Monday, Oct. 27, 1975

Wheel Crazy

Southern California, the launching pad of fads, is in the grip of a revival as frenetic as any ever whipped up by an evangelist. The skateboard has returned as the favorite platform of the well-balanced athlete. After ten years in the recreational limbo reserved for Hula-Hoops and yo-yos, the surfboard on wheels is already the preferred mode of propulsion--and sleight of foot--for an estimated 2 million Southern Californians, and their numbers are increasing by as many as 5,000 a day. The skateboarding craze may already claim around 30 million enthusiasts nationwide. Los Angeles manufacturers have received orders from as far away as Japan and Germany.

Funnybone-First. Whether roaring down a canyon road or hurtling around the concave walls of an empty, round swimming pool, the new skateboards are as different from their 1960s predecessors as a ten-speed bike is from a velocipede. The original skateboards were made of wood and had nailed-on wheels of metal, rubber or clay. The new models, up to 30 in. long, are made of fiber glass, with clear amber polyurethane wheels, adapted from roller skates, that give the rider more stability and versatility. "Compared with the new skateboards, the old ones were like cars with wooden wheels," says Frank Naswor-thy, 24, a Virginia Polytechnic Institute dropout now on his way to becoming a millionaire (he was the first in the business to put boards on plastic wheels).

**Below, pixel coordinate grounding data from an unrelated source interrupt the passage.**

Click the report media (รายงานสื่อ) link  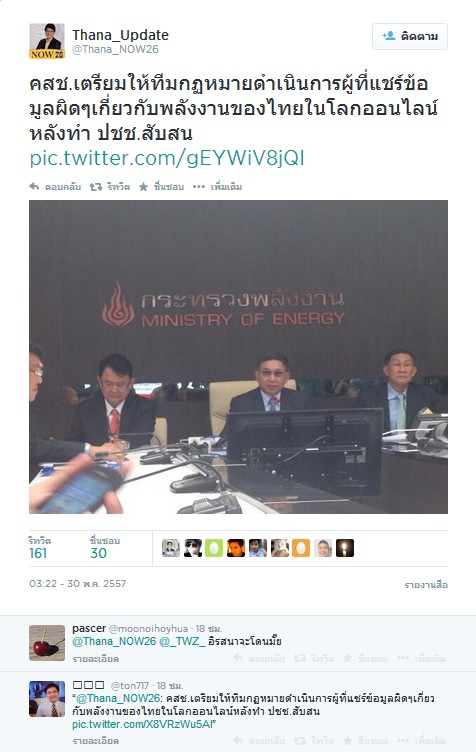coord(426,585)
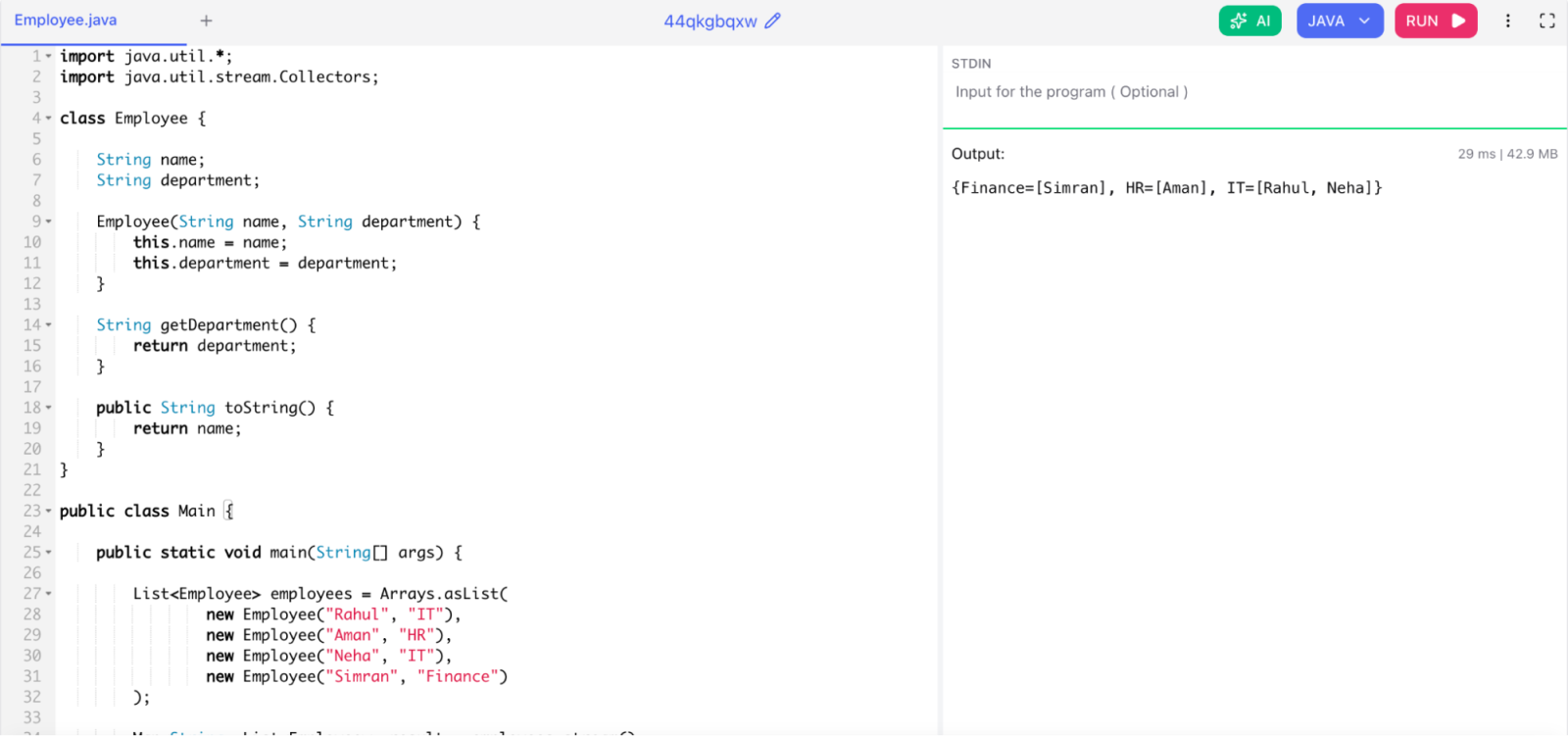This screenshot has height=736, width=1568.
Task: Select the Employee.java tab
Action: coord(66,21)
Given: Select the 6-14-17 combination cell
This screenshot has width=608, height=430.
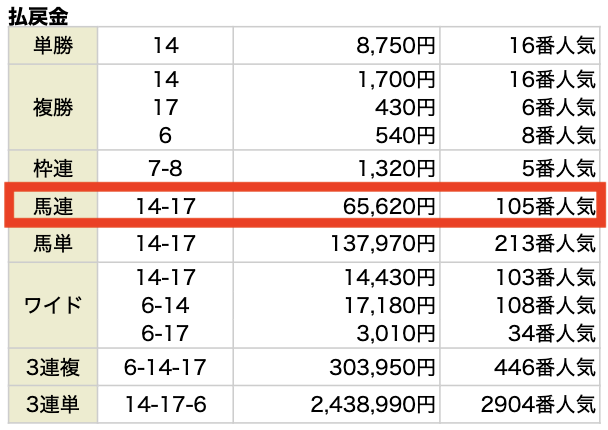Looking at the screenshot, I should tap(166, 367).
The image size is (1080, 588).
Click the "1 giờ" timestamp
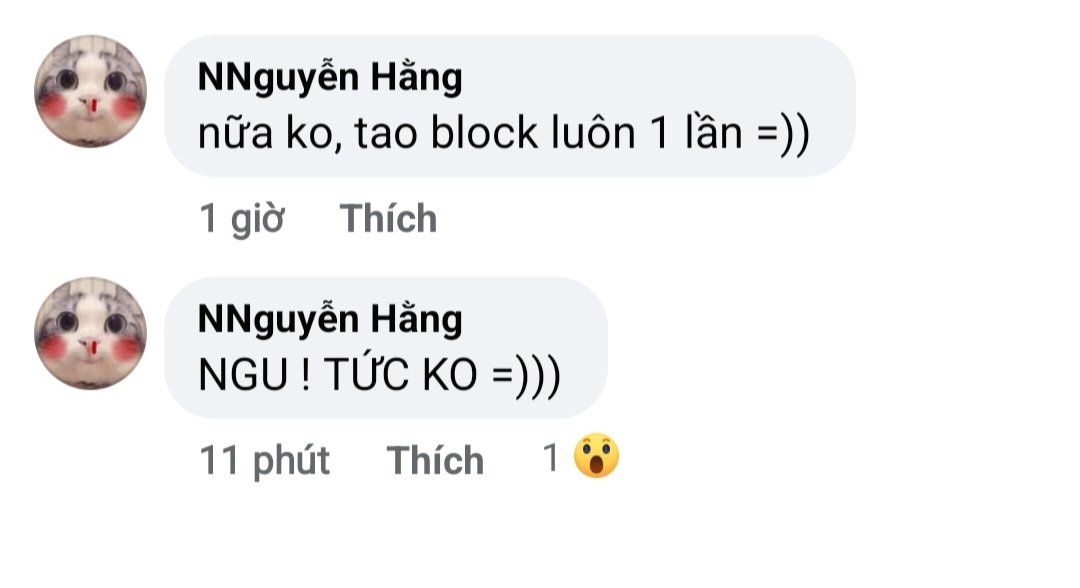tap(242, 218)
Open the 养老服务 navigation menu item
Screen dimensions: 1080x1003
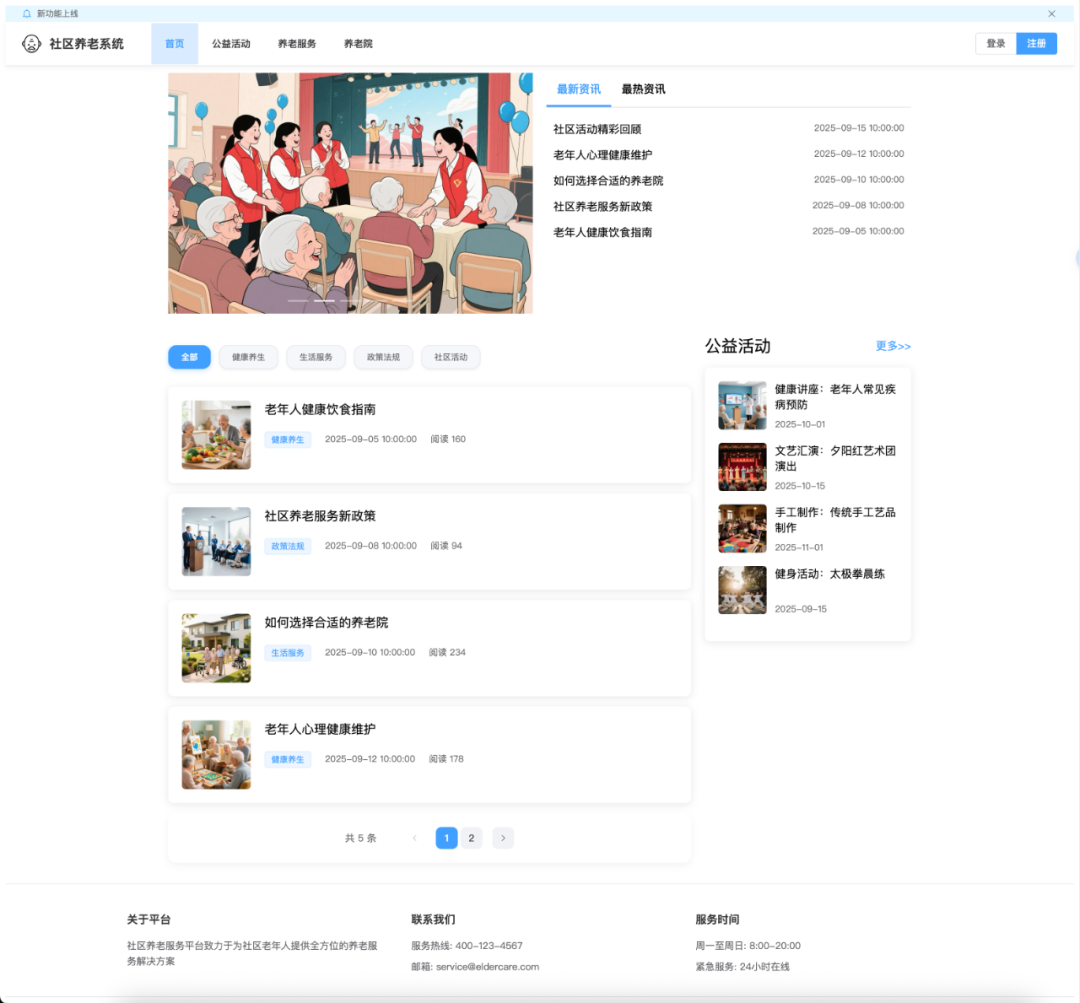pyautogui.click(x=296, y=43)
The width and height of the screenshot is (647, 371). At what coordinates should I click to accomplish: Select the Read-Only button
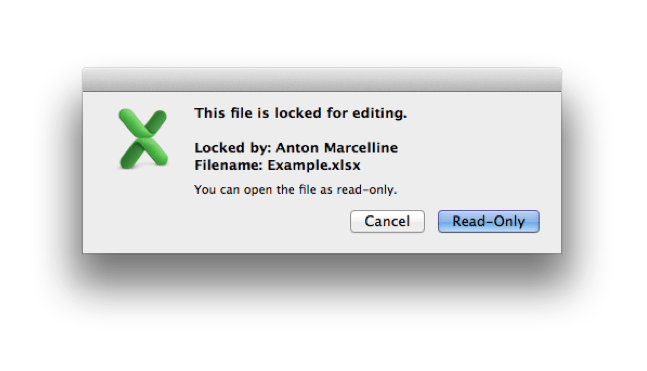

Sophisticated models cost upwards of $40, v. $5 or so for the skateboards of a decade ago. The new boards, bearing names like Freestyle, Banzai and Road Rider, come in psychedelic colors and have fueled a satellite industry manufacturing accessories such as T shirts (often with top pros' names on them), bikinis, special crepe-soled sandals and souped-up axles. Four skateboarding movies have been made, and SkateBoarder, a magazine that went out of business in 1965 but was recently revived, sold out its first two issues of 75,000 and 100,000 copies at $1 per copy.

While skateboarding appealed mostly to preadolescents in its first incarnation, the majority of its adherents now range in age from nine to 25; a 72-year-old Angeleno recently bought a new model in order, he explained, to spend more time with his board-bound grandchildren. Many of the most proficient asphalt athletes are surfers who have come ashore, and they claim that the two sports demand many of the same skills. Says SkateBoarder Editor Warren Bolster: "You can go out and do the same things you do on a surfboard, but it's something you can do any time. Surfing takes waves."

Some skateboarding tricks can only be done on land: jumping from a fast-moving skateboard over a 4-ft. bar and landing back on the board, for example. A World Skateboard Pro-Am Championship at the Los Angeles Sports Arena last month attracted 37 teams of pros, including Top Star Denis Schufeldt, 24, a San Diego yoga teacher who claims to use "yoga and body control" to retain his title as the fastest downhill racer.

Skateboarders have been clocked on Sunset Boulevard at more than 42 m.p.h., and claim to reach speeds of 60 m.p.h. Southern California hospitals reported a 100% increase last summer in admissions of teen-agers with broken or fractured limbs, particularly "skateboard elbow," caused by landing funny-bone-first. To cut down the carnage rate, Long Beach, San Diego and other communities have banned skateboarding in the streets and parks; Hollywood Hills' celebrated "Toilet Bowl," a vast, saucer-like storm drain that attracts thousands of skateboard stunters each week, has been modified with antispeed bumps to slow the action; some San Diego high schools are planning special skateboard safety classes. But even star boarders wind up in splints. SkateBoarder Editor Bolster broke both his wrists this year.